Em meados de 2002, desembarcou em Havana, vindo dos Estados Unidos, James Cason, anunciado como o novo chefe do Escritório de Interesses dos Estados Unidos em Cuba. Era amigo de longa data de Otto Reich, o comandante das operações da “guerra suja” travada contra a Revolução Sandinista na Nicarágua. Ali, os dois atuaram juntos. Reich era o responsável por redigir proclamações e manifestos em nome dos grupos organizados por eles e que empreendiam a “guerra suja”. Cason atuava como recrutador de mercenários.

Com o caso “Irã – Contras”, um escândalo de corrupção e tráfico de armas para financiar os “contras” nicaragüenses, ambos foram afastados das operações por decisão do Senado dos Estados Unidos. Reich ficou atuando nas sombras até que em um momento de recesso do Congresso, já no governo Bush, foi nomeado subsecretário de Estado para Assuntos da América Latina.

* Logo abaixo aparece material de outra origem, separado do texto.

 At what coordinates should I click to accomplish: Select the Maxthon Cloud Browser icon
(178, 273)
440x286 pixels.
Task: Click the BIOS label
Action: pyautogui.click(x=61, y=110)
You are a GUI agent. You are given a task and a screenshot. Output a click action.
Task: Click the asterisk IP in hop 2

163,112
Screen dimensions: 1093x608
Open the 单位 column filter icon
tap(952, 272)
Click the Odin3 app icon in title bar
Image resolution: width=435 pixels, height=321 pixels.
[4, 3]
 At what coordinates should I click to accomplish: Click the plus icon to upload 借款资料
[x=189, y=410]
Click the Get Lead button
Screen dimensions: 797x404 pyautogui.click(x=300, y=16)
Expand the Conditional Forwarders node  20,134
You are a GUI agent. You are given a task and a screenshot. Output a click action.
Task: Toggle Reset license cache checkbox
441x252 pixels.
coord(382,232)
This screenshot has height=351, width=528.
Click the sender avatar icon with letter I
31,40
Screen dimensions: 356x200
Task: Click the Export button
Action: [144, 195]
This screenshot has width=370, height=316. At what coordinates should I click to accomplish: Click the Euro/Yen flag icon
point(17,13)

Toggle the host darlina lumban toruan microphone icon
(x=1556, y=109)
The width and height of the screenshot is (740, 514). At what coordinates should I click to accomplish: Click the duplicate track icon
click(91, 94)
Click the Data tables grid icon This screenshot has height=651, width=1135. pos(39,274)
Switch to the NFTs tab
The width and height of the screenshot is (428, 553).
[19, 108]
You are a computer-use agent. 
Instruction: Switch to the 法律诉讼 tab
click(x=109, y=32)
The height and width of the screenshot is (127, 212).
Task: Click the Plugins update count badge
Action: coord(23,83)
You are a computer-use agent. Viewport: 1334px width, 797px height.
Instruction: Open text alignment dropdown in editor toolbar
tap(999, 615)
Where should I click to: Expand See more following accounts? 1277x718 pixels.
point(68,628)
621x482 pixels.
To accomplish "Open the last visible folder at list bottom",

E uma de suas primeiras providências foi a de enviar Cason a Cuba para “sondar o terreno”.

Damas de Blanco

O momento era delicado para a ilha socialista. O governo dos Estados Unidos trabalhava febrilmente para convencer o mundo de que um “eixo do mal” preparava ações para atacar o império. E, para se defender, a melhor defesa seria o ataque. O Iraque foi o primeiro país a entrar na alça de mira de Bush — a invasão do país começou no dia 19 de março de 2003. Cuba poderia ser a próxima vítima a qualquer momento.

Em setembro de 2002, antes de assumir oficialmente a chefia do Escritório de Interesses dos Estados Unidos em Cuba, Cason fez algumas viagens de exploração pelo país. Fez contatos, propostas e muitas reuniões. Com as informações levantadas, montou um plano de ação. A primeira atividade foi a convocação de uma manifestação para o dia 24 de fevereiro de 2003, quando se comemora na ilha o início da última guerra de independência contra a Espanha, em 1895. O ato ocorreu no apartamento de Martha Beatriz Roque — organizadora do grupo “Damas de Blanco” —, em Havana, com a presença de cerca de 30 pessoas. Tudo às claras, com declarações públicas.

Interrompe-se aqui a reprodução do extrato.